Pull out every line of the items below that contains the string "icon", matching case exactly.

## START SUPPLIED DATA

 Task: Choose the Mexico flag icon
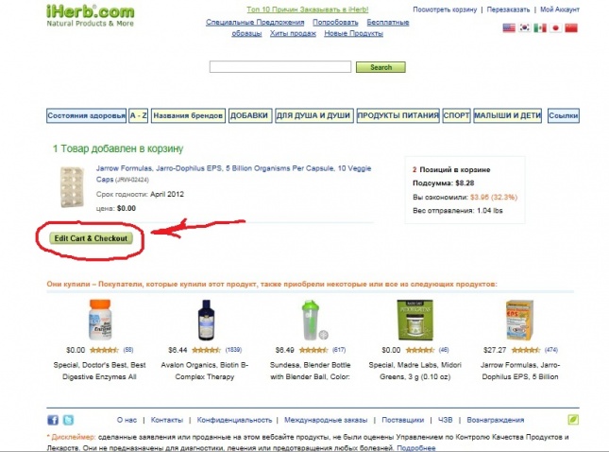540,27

## END SUPPLIED DATA
## START SUPPLIED DATA

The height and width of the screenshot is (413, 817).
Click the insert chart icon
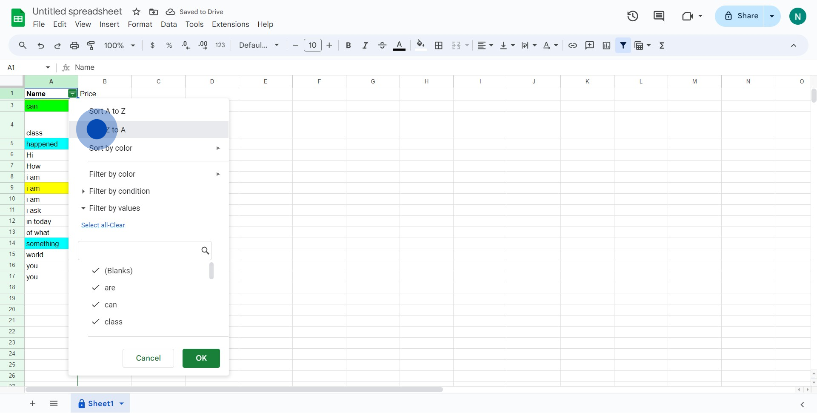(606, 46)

## END SUPPLIED DATA

-- EXPECTED ANSWER --
 Task: Choose the Mexico flag icon
Click the insert chart icon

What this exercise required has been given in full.